= Charles Thompson Sullivan =

Canadian mathematician (1884–1948)

Charles Thompson Sullivan, (9 September 1882, Manchester, Nova Scotia – 17 September 1948, Montreal) was a Canadian mathematician.

==Education and career==
Sullivan graduated with B.A. in 1906 from Dalhousie University and was Science Master at Alberta College, Edmonton from 1906 to 1908. He enrolled as a graduate student in 1908 at McGill University and graduated there with M.Sc. in 1909. In 1910 he became a lecturer in mathematics at McGill. At the University of Chicago he attended summer quarters in 1909 and in 1910 and (with a leave of absence from McGill) 4 consecutive quarters in 1911-1912, graduating with a Ph.D. from the University of Chicago in 1912. His thesis advisor was Ernest Julius Wilczynski. After completing his Ph.D., Sullivan returned to McGill. He was the chair of the mathematics department of McGill University for 16 years, starting in 1930. He retired in 1947.

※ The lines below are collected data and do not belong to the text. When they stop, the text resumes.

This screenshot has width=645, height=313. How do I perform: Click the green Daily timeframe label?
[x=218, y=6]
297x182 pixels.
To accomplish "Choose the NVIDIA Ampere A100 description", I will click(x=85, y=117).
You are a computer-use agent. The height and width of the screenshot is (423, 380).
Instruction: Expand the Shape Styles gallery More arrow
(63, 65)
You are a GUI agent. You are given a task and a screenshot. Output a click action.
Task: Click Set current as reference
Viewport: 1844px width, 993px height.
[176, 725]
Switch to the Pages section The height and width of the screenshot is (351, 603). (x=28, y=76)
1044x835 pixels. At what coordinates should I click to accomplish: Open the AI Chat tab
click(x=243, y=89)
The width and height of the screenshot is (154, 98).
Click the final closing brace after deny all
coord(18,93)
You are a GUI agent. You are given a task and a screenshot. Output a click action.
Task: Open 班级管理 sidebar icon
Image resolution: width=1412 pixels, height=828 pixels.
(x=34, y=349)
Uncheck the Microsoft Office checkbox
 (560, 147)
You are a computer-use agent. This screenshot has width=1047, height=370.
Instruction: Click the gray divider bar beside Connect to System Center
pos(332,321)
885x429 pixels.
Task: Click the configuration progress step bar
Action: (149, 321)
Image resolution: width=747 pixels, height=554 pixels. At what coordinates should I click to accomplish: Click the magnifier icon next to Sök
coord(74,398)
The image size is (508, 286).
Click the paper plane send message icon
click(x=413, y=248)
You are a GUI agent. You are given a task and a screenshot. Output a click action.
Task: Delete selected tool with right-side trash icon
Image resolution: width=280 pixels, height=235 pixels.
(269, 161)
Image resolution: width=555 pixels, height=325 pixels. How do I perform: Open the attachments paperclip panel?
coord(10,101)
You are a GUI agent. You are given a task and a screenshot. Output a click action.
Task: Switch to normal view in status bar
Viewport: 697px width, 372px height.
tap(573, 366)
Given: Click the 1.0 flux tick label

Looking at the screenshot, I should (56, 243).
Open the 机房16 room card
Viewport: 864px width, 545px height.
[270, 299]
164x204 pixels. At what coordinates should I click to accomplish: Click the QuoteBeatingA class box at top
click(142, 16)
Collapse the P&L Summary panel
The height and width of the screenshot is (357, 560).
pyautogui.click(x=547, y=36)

He was an Invited Speaker of the ICM in 1924 at Toronto.

==Selected publications==
- "Properties of surfaces whose asymptotic curves belong to linear complexes." Transactions of the American Mathematical Society. 15 (1914): 167–196.
- "Scroll directrix curves." Transactions of the American Mathematical Society 16 (1915): 199–214.
- "The determination of plane nets characterized by certain properties of their Laplace transforms." Bulletin of the American Mathematical Society 35, no. 4 (1929): 549–552.